You are viewing a plain text version of this content. The canonical link for it is here.
Posted to users@jena.apache.org by hu...@aol.com on 2013/10/22 10:09:05 UTC

Jena Text Lucene Assembler file questions

Hi,

I have been trying to set up a text search but unfortunately with limited success so far. I attached the assembler file and the exception I am getting.I have an already existing TDB store and I just want to add text search on the predicate "nci:Preferred_Name". I copied the example file and changed the following pieces:

- The default URI Preifx
- tdb:location
- tdb:unionDefaultGraph
- text:predicate

The error I am getting seems to be related to bad syntax. However, I cannot spot it.  Some help would be very much appreciated!

Other questions:
- text:entityField - What does that need to point to? There is no field "uri" in my ontology. Is this supposed to distinguish one concept from another? Or is "uri" an implicit field for any subject's URI?
- In TDB assembler examples in general, could you replace the tdb:location "DB" with something more meaningful, e.g. a relative path to the TDB store or something like that. "DB" could be anything  but as I understand it is the path to the directory of the already created TDB store.


Thanks!
Wolfgang

 

 




Re: Re: Jena Text Lucene Assembler file questions

Posted by Chris Dollin <ch...@epimorphics.com>.
On Thursday, October 24, 2013 05:31:06 AM hueyl16@aol.com wrote:
> I have another question about performance: Using jena-text with a Lucene
> index is expected to be faster than a query with a regex filter, correct?
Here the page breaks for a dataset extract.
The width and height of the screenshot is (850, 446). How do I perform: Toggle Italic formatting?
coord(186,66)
That will depend on details, but typically, yes.

> I ran two queries, returning the (almost) same data, one using jena-text,
> the other regex filter. I measured the execution times from 
> QueryFactory.create until after qe.execSelect(). And from there to
> after CSVOutput.out(rs) (queries are attached). The results I get are:
> 
> jena-text:
> FINISH 1 - 359.32ms
> FINISH 2 - 130.28ms
> OVERALL - 489.61ms
> 
> regex filter:
> FINISH 1 - 46.27ms
> FINISH 2 - 2540.39ms
> OVERALL - 2586.66ms
> 
> So it seems to confirm the assumption that jena-text is faster. I was just wondering where the difference in FINISH 1 and FINISH 2 time is coming from? Is it executing the query or just preparing it in FINISH 1 and executing it once the ResultSet is being iterated over in FINISH 2?
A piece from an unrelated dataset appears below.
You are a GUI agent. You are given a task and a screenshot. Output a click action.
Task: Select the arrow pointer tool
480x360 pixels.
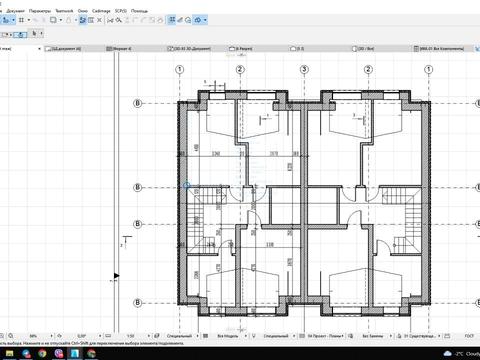pyautogui.click(x=34, y=33)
Yes, that's more-or-less it. The query result is streamed as it is
computed, not computed in advance.

> The FINISH 2 time kind of suggests that since both are printing out the same list,
> but regex takes much longer to "print" which seems unlikely if it was just printing 
> the same list to console.

Streaming, plus the FILTER is being applied to lots more bindings 
than the jena-text index generates.

> And btw, sometimes the very first query using jena-text takes much longer 
> than subsequent queries. I am assuming that it is doing some sort of caching 
> in the first one?!

There's caching and there's also class loading.

Chris

-- 
"The wizard seemed quite willing when I talked to him."  /Howl's Moving Castle/

Epimorphics Ltd, http://www.epimorphics.com
Registered address: Court Lodge, 105 High Street, Portishead, Bristol BS20 6PT
Epimorphics Ltd. is a limited company registered in England (number 7016688)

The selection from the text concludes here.